This class implements a Self-Normalized Doubly Robust (SNDR) loss function for counterfactual policy learning from offline bandit data.

### Mathematical Formulation
The loss combines IPW with direct method estimates for variance reduction:

$$\mathcal{L}_{SNDR} = \frac{1}{n}\sum_{i=1}^{n} \left( \frac{\sum_{i=1}^{n}\frac{\pi_e(a_i|x_i)}{\pi_0(a_i|x_i)} \cdot (r_i - \hat{q}(x_i,a_i))}{\sum_{i=1}^{n}\frac{\pi_e(a_i|x_i)}{\pi_0(a_i|x_i)}} + \sum_{a}\pi_e(a|x_i)\hat{q}(x_i,a) \right) \cdot \log(\pi_e(a_i|x_i))$$

Where:
- $\pi_e(a_i|x_i)$ is the probability from the new policy
- $\pi_0(a_i|x_i)$ is the propensity score from the logging policy
- $r_i$ is the observed reward
- $\hat{q}(x_i,a_i)$ is the estimated reward from a direct model
- $n$ is the batch size

### Parameters
- **log_eps** (float): Small constant added to prevent numerical instability in log calculations

### Method: `forward`
- **pscore** (Tensor): Propensity scores from original logging policy
- **scores** (Tensor): Model-estimated reward predictions for each action
- **policy_prob** (Tensor): Probabilities from current policy being optimized
- **original_policy_rewards** (Tensor): Observed rewards from logged data
- **original_policy_actions** (Tensor): Actions that were taken in the logged data

### Implementation Notes
- Combines direct method rewards with importance-weighted corrections
- Self-normalizes the importance weights by dividing by their sum
- Generally provides lower variance estimates than pure IPW approaches

In [42]:
class SNDRPolicyLoss(nn.Module):
    def __init__(self, log_eps=1e-10):
        super(SNDRPolicyLoss, self).__init__()
        self.log_eps = log_eps

    def forward(self, pscore, scores, policy_prob, original_policy_rewards, original_policy_actions):
        n = original_policy_actions.shape[0]

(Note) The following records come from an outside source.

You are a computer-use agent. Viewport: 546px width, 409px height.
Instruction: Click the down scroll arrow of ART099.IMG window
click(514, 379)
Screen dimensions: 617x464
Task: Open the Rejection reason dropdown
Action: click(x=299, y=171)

        pi_e_at_position = policy_prob[torch.arange(n), original_policy_actions].squeeze()
        iw = pi_e_at_position / pscore
        iw = iw.detach()
        q_hat_at_position = scores[torch.arange(n), original_policy_actions].squeeze()
        dm_reward = (scores * policy_prob.detach()).sum(dim=1)
        log_pi = torch.log(pi_e_at_position).squeeze()
        
        # reinforce trick step
        r_hat = ((iw * (original_policy_rewards - q_hat_at_position)) / iw.sum()) + dm_reward
        reinforce_grad = r_hat * log_pi
        return reinforce_grad.mean()

In [43]:
class BPRLoss(nn.Module):
    def __init__(self, log_eps=1e-10):
        super(BPRLoss, self).__init__()

    def forward(self, pscore, scores, policy_prob, original_policy_rewards, original_policy_actions):
        num_items = policy_prob.shape[1]
        batch_size = scores.size(0)

        # Filter to only positive-reward samples (reward == 1)
        mask = original_policy_rewards > 0
        if mask.sum() == 0:
            return torch.tensor(0.0, device=scores.device)

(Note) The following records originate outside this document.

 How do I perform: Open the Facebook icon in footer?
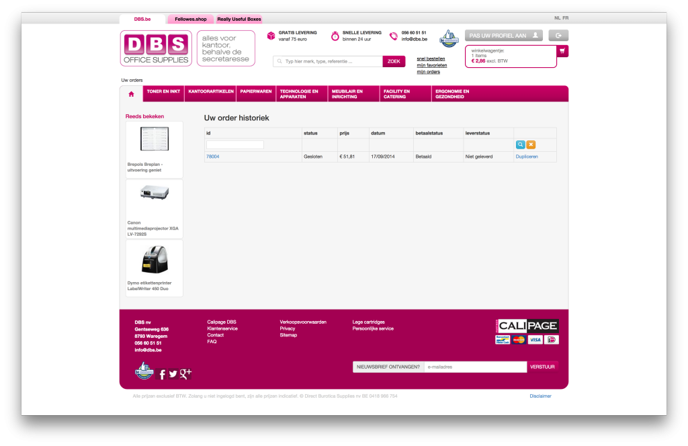click(x=162, y=374)
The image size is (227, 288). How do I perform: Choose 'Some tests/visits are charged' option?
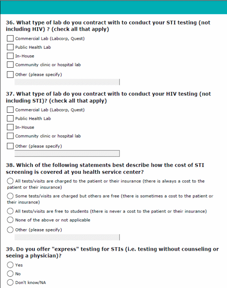tap(10, 196)
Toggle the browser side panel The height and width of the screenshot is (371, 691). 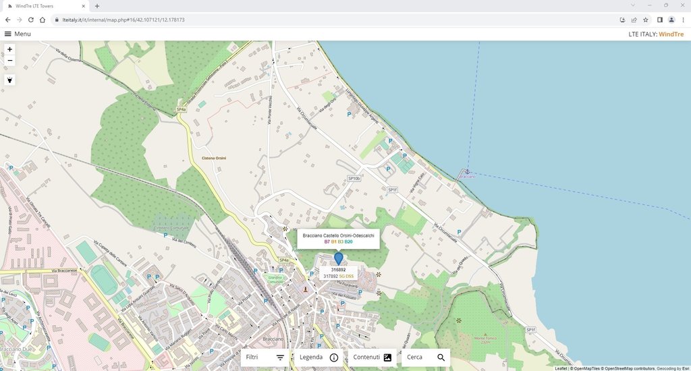[x=659, y=20]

        pos_idx = torch.arange(batch_size)[mask]
        pos_actions = original_policy_actions[mask]
        pos_scores = scores[pos_idx, pos_actions]
        pos_pscore = pscore[mask]

        # Sample negative actions not equal to the positive ones
        neg_actions = torch.randint(0, num_items, size=(pos_idx.size(0),), device=scores.device)
        conflict = neg_actions == pos_actions
        
        while conflict.any():
            neg_actions[conflict] = torch.randint(0, num_items, size=(conflict.sum(),), device=scores.device)
            conflict = neg_actions == pos_actions

        neg_scores = scores[pos_idx, neg_actions]

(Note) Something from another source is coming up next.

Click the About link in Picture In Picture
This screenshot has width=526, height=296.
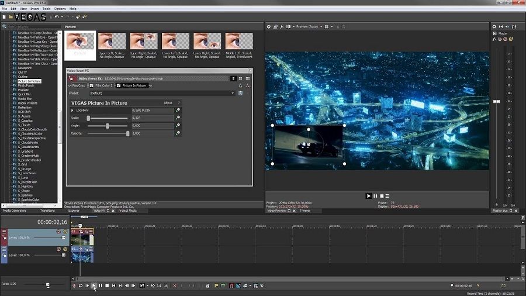[x=168, y=103]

        # Compute pairwise BPR loss
        bpr = -torch.log(torch.sigmoid(pos_scores - neg_scores) + 1e-10)

        # Importance weighting using inverse propensity score
        loss = (bpr / (pos_pscore + 1e-6)).mean()

        return loss

## `train` Function

This function trains a policy model with Self-Normalized Doubly Robust (SNDR) loss for counterfactual policy learning.

### Parameters
- **model** (CFModel): The policy model to be trained, which maps users to action probabilities
- **train_loader** (DataLoader): PyTorch data loader containing training data with user indices, actions, rewards, and logging policy probabilities
- **neighborhood_model** (NeighborhoodModel): Model that provides reward estimates based on neighborhood information
- **num_epochs** (int, default=1): Number of training epochs
- **lr** (float, default=0.0001): Learning rate for the Adam optimizer
- **device** (str or torch.device, default='cpu'): Device to run the training on

### Process Flow
1. Initializes an Adam optimizer and SNDR loss criterion
2. For each epoch:
   - Iterates through batches from the data loader
   - Moves data to specified device (CPU/GPU)
   - Gets policy probabilities by running the model on user indices
   - Computes propensity scores from the logging policy
   - Gets reward predictions from neighborhood model
   - Calculates loss using the SNDR criterion
   - Performs backpropagation and optimization
   - Tracks and displays running loss statistics

### Implementation Notes
- Uses `tqdm` for progress visualization
- Contains commented-out code for neighborhood model updates

In [44]:
# 4. Define the training function
def train(model, train_loader, neighborhood_model, num_epochs=1, lr=0.0001, device='cpu'):

    model.to(device)
    optimizer = optim.Adam(model.parameters(), lr=lr) # here we can change the learning rate
    criterion = SNDRPolicyLoss()

    model.train() # Set the model to training mode
    tq = tqdm(range(num_epochs))
    for epoch in tq:
        running_loss = 0.0
        total_samples = 0
        
        for user_idx, action_idx, rewards, original_prob in train_loader:
            # Move data to GPU if available
            if torch.cuda.is_available():
                user_idx = user_idx.to(device) 
                action_idx = action_idx.to(device)
                rewards = rewards.to(device)
                original_prob = original_prob.to(device) 
            
            # Forward pass
            policy = model(user_idx)
            pscore = original_prob[torch.arange(user_idx.shape[0]), action_idx.type(torch.long)]
            
            scores = torch.tensor(neighborhood_model.predict(user_idx.cpu().numpy()), device='cpu')
            
            loss = criterion(
                              pscore,
                              scores,
                              policy, 
                              rewards, 
                              action_idx.type(torch.long), 
                              )
            
            # Zero the gradients Backward pass and optimization
            optimizer.zero_grad()

            loss.backward()                        
            optimizer.step()
            
            # update neighborhood
            # action_emb, context_emb = model.get_params()
            
            # Calculate running loss and accuracy
            running_loss += loss.item()
            total_samples += 1

            # Print statistics after each epoch
            epoch_loss = running_loss / total_samples
            tq.set_description(f"Epoch [{epoch+1}/{num_epochs}], Loss: {epoch_loss:.4f}")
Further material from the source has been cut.